Stephenson’s attorney says the retaliation only started after she put in for FMLA leave.

“She was ultimately terminated from a job that she had been doing, and doing very well, for over 15 years,” said Edwards. “So the fact that that [retaliation]…started happening within days of her taking FMLA leave was a pretty good indication in and of itself of what the motivator was.”

Atrium Health says additional comments will be saved for the courtroom.

The lawsuit is seeking damages related to breach of contract, back pay, loss of earnings, and emotional distress.

“Dr. Stephenson built the Charlotte Fetal Care Center,” said Edwards. “She worked at Atrium her entire career, 15 years, and she has basically lost her life’s work. It’s been devastating for her.”

Stephenson now works as a neonatal physician at Piedmont Medical Center in Fort Mill, South Carolina.


Atrium Health provided FOX 46 with the following statement:

“Atrium Health appreciates Dr. Stephenson’s years of service. The reasons we discontinued our relationship with Dr. Stephenson well over a year ago were and are known to her and have been thoroughly explained to her legal counsel. Atrium Health’s decision was entirely legal and appropriate and was not in any way related to her FMLA allegations. Our mission is to serve the medical and related needs of our community and we fully support all of our employees, including Dr. Stephenson, who need to take family medical leave to care for themselves or their family members. We regret Dr. Stephenson has chosen to initiate this lawsuit, but we will defend the decision we made.

“The facts differ significantly from what is described in the lawsuit; however, we believe it is best to allow disputes like this to be resolved through the legal process rather than through public statements. We will reserve additional comments regarding Dr. Stephenson’s departure for a more appropriate time and forum.”
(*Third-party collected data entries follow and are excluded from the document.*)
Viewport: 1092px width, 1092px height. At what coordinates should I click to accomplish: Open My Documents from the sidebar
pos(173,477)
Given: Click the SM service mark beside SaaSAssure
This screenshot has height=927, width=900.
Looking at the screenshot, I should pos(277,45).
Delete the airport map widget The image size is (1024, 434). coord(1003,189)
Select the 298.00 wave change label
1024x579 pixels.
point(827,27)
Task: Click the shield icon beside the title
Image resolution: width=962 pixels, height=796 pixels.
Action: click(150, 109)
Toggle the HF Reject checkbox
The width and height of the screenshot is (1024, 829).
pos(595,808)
Under FMLA, certain employees are allowed to take 12 weeks of unpaid, job-protected leave per year. The Department of Labor, which administers and enforces the leave, says it investigated and cited Atrium Health in Raleigh for a FMLA record keeping violation. The violation did not carry back wages or penalties.

A spokesperson for the Department of Labor provided the following information about FMLA:

“The FMLA covers all private sector employers who employ 50 or more employees for at least 20 calendar workweeks in the current or preceding calendar year — including joint employers and successors of covered employers are covered employers under the FMLA. As well as public agencies, including State, local and Federal employers, and local education agencies (such as public and private elementary and secondary schools).  FMLA applies to public agencies and schools, whether public or private, regardless of the number of employees. Evidence suggests that adopting flexible practices in the workplace potentially boosts productivity, improves morale, and benefits the economy.

Workers should not have to choose between the job they need and the family members they love and who need their care. The FMLA allows employees to balance the demands of their work and family lives; it promotes the economic security of families and helps to preserve family integrity by allowing eligible employees to take unpaid leave for qualifying family or medical reasons.  

The FMLA entitles eligible employees of covered employers to take up to 12 weeks of unpaid, job-protected leave in a designated 12-month leave year for specified family and medical reasons. This may include COVID-19 when complications arise that create a “serious health condition” as defined by the FMLA.  Eligible employees may also take up to 26 workweeks of leave during a single 12-month period to care for a covered service member with a serious injury or illness when the employee is the spouse, son, daughter, parent, or next of kin of the service member.

An employer may be liable for compensation and benefits lost by reason of the violation, for other actual monetary losses sustained as a direct result of the violation, and for appropriate equitable or other relief, including employment, reinstatement promotion, or any other relief tailored to the harm suffered. An employer could also be liable for liquidated damages and civil money penalties.”